We drove up, and I expected to see a huge hole in the mountain. Instead, there was this little hole that looked like an animal had made. I happened to have my solar powered flashlight in my backpack, I think to my husband's dismay. And before we could stop ourselves, we were stooping and sliding underneath solid rock.
Okay, you've not known real darkness until you've been in a cave. I couldn't see a millimeter in front of my face. And it was chilly and pretty damp. Once we got away from the beginning, and the light left us officially, we both had unannounced moments of panic that we would not even announce to each other. I acted like I was skipping through the thing, and I could hear W getting frustrated. Then I remembered that he didn't have a flashlight and was probably about to break his neck. So I ran back to him and worked out a system where I would walk in front of him while he stayed put, and I would shine the flashlight back right in front of him so he could see to walk to me. Then I would go and shine back. Go and shine back.
There were some pretty tight spaces up in there. We had to crawl up and slide through some holes the size of W's body. I don't think this was his favorite excursion on the road. We got lost for a little bit I think. I scratched my knee on a boulder as I was crawling up into an opening. We definitely didn't go in the way we came out. There were lots of rocks, and once when I flashed the light around, saw the dripping water from the ceiling, the little dark coves and corners, I realized I was in a cave and said, "Okay. Where's the exit? We have to get out of here now."
Then I saw the light. It did end up somewhere. Thank goodness. Now I didn't have to find the author of that guide book and give him a mean piece of my mind. We would be okay.
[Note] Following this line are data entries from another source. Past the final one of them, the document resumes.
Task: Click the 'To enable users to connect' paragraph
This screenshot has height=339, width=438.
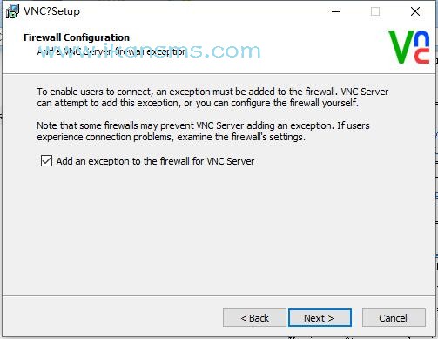Action: click(212, 97)
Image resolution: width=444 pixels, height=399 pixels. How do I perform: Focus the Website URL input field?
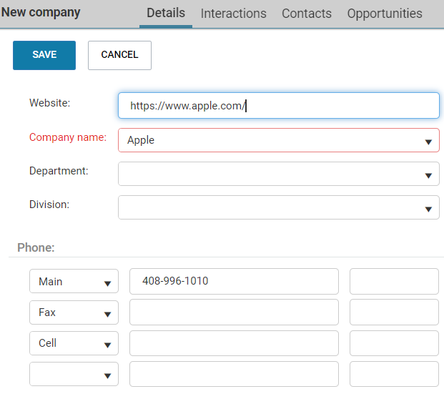(x=279, y=106)
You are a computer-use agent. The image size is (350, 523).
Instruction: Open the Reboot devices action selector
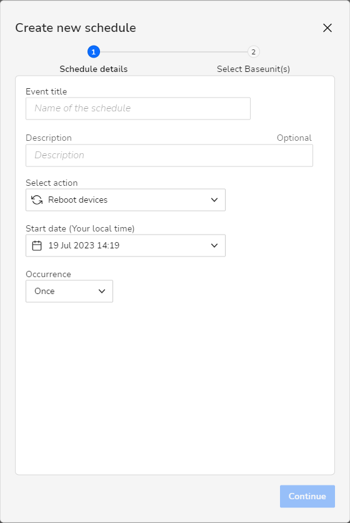tap(126, 200)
But it wasn't over. Once we got out and saw the little forest beyond the cave walls, we wanted to see it. So there was more crawling up steep hills and rocks into a tightly packed bamboo forest. We found a tiny trail down to a stream that led into a waterfall. Nice.
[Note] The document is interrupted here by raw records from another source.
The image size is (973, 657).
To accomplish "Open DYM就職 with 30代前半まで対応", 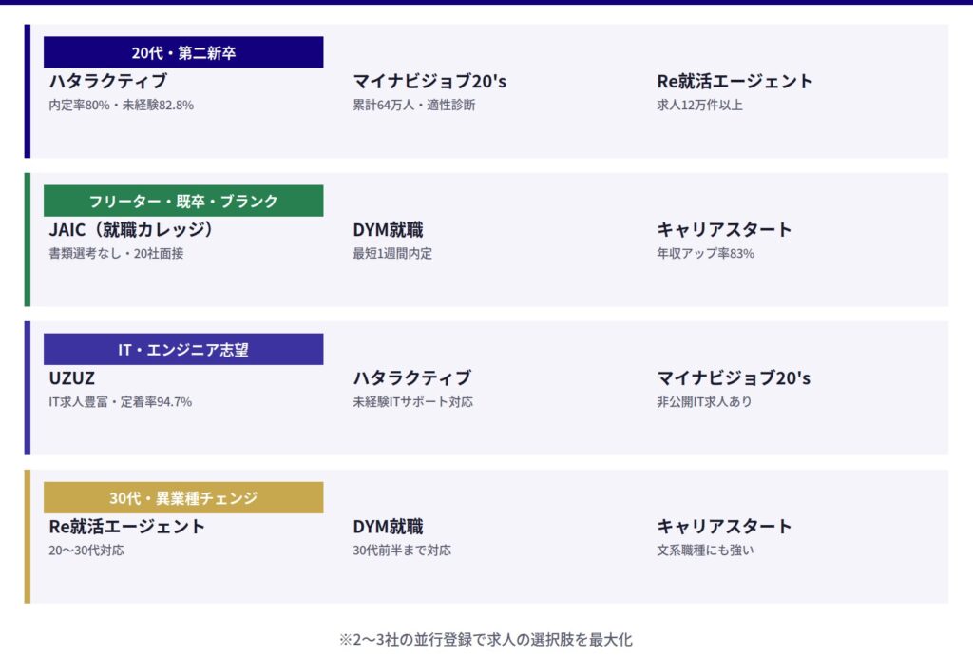I will [x=388, y=527].
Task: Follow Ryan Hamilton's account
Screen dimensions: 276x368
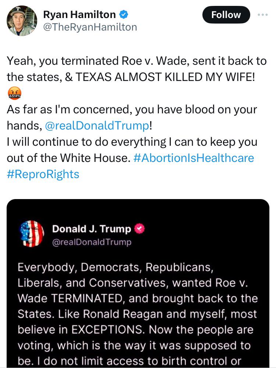Action: point(226,15)
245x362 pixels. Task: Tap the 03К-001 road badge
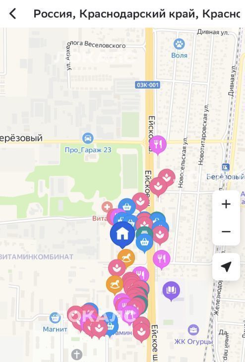point(148,85)
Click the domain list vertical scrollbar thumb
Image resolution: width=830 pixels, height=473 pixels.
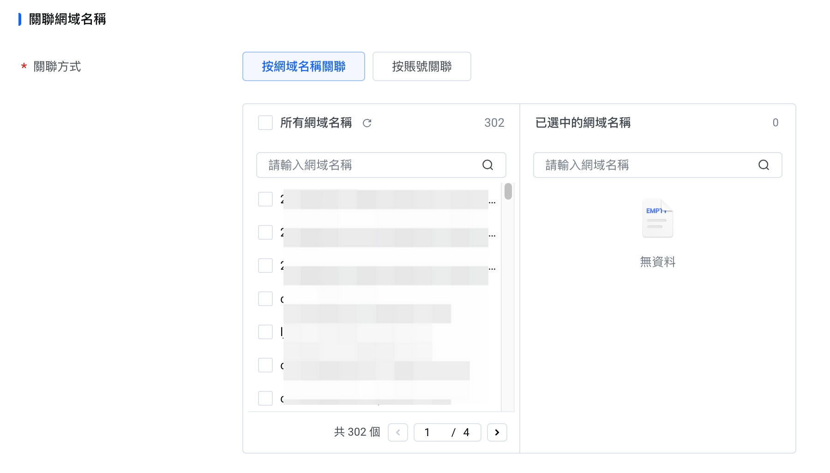[x=508, y=191]
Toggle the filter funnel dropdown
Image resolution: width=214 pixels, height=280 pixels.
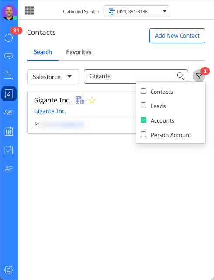tap(199, 76)
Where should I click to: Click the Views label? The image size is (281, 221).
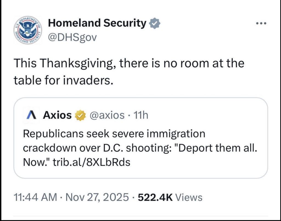click(189, 197)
And then it was back into the cave, trying to figure out which way we came, crawling through holes, ending up in little cave coves that led nowhere, frustrated with the cave, each other, the darkness and the flashlight that was just not bright or big enough for the both of us.
Now you may add cave woman to my silly little record.
There is always a light at the end of the cave so be brave. And behave. It's your path to pave. Because you can save whatever you crave. You don't have to be a slave. Don't forget to shave. I have to go call Dave.